Murder Trial Begins in UMD Student's Death, Defendant Waives Jury

Baihly Warfield
Updated: October 30, 2018 10:22 AM

DULUTH, Minn. - A 20-year-old Duluth man is facing life in prison for first-degree murder. Noah King is on trial this week for his role in a UMD student's death, but on Monday, he waived his right to a jury trial. 


King will instead have a bench trial starting Nov. 6. According to Minnesota law, Judge Mark Munger will decide whether he is guilty or not guilty instead of a jury.

King's is the first of two murder trials in this case. 

This case has been working its way through the judicial system for almost two years. 

On Valentine's Day 2017, Will Grahek was shot to death in his home on E 11th St. in Duluth. Later, court documents revealed it was over drugs and money. 

King, Deandre Davenport and Noah Baker allegedly went in Grahek's house to steal the drug "Molly" and cash. When he refused to hand it over, Davenport allegedly shot him twice. Police said they found a safe at the scene with "controlled substances" and cash inside. 

In total, five people were arrested in connection with Grahek's death. 

In the summer of 2017, a grand jury indicted King, Davenport and Baker on first-degree murder charges. In Minnesota, first-degree charges require a grand jury indictment. 

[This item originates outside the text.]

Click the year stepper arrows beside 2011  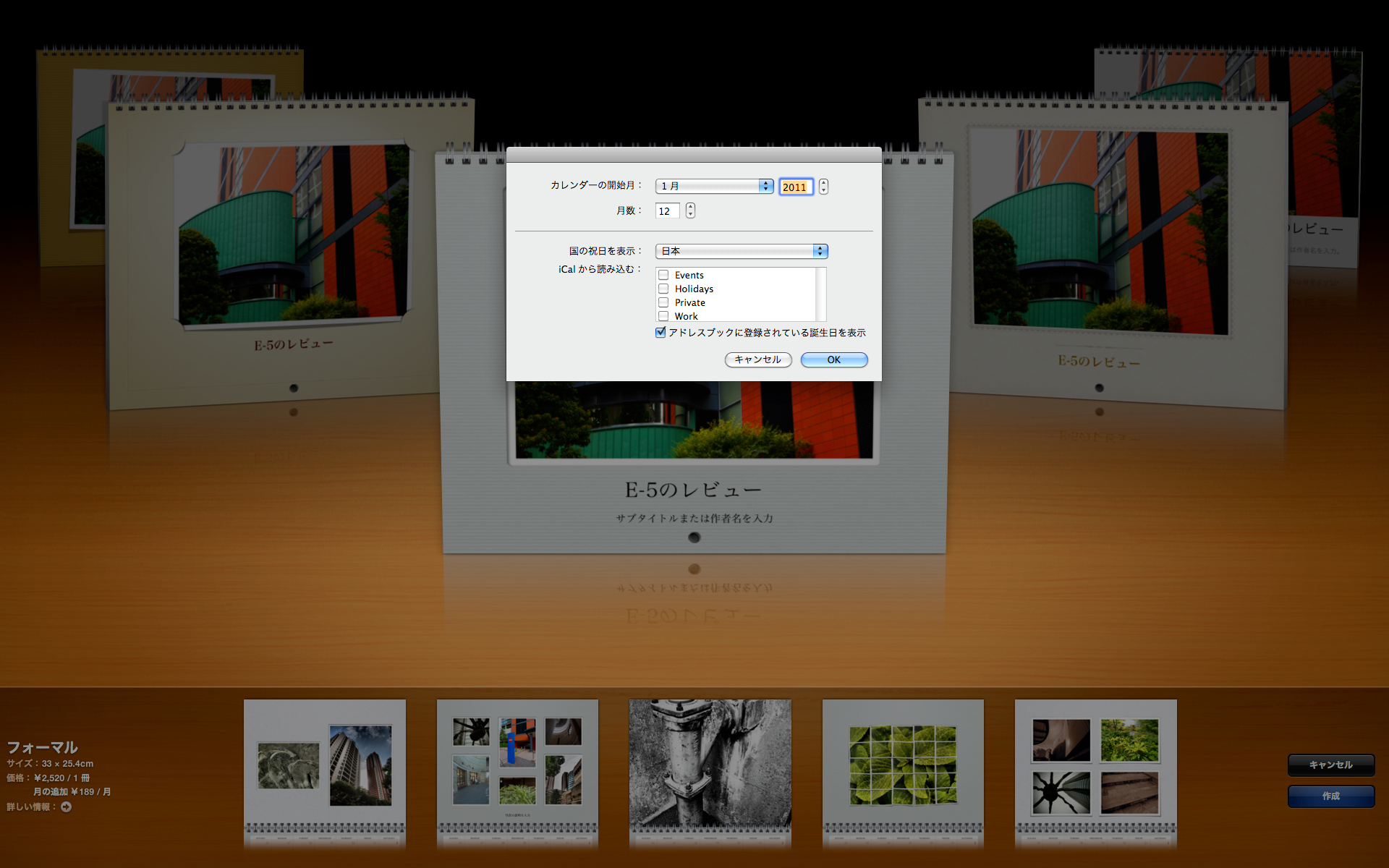[x=823, y=187]
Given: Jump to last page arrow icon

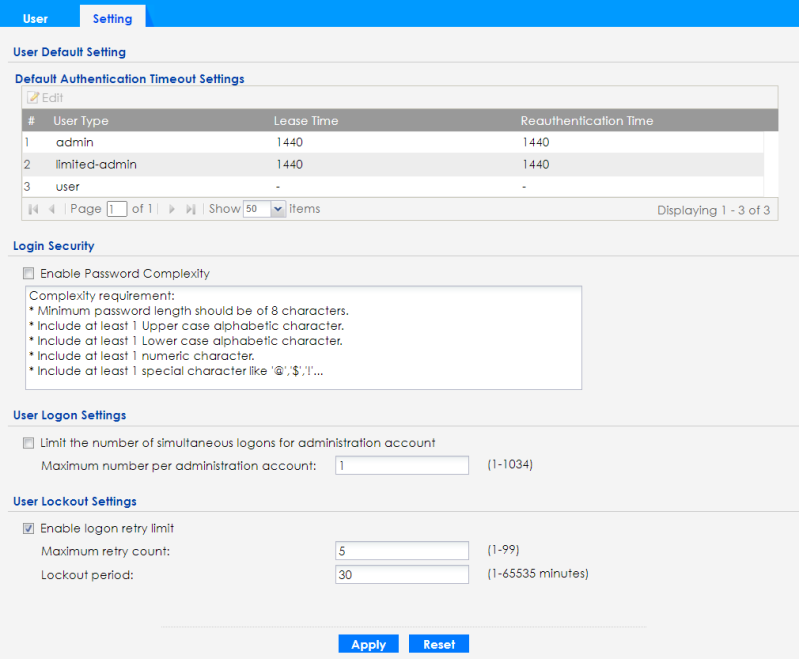Looking at the screenshot, I should [191, 209].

Noah Baker, however, arranged a plea deal to lower charges. He pleaded guilty to second-degree murder. In May, he was sentenced to 30 years. His sister, Tara Baker, was sentenced the same day for aiding an offender. She will not serve prison time if she abides by her probation for six years. 

Now, the first-degree trials begin. King's trial had been scheduled for three weeks, but waiving his right to a jury may shorten it since it cuts out the week that was expected to be spent on jury selection. 

Davenport's trial will be next, in early December. His was moved to Brainerd to ensure an impartial jury because of anticipated media coverage of the King trial. 

The fifth defendant, Xavier Haywood, was also charged with aiding an offender. His case is expected to move forward in the spring.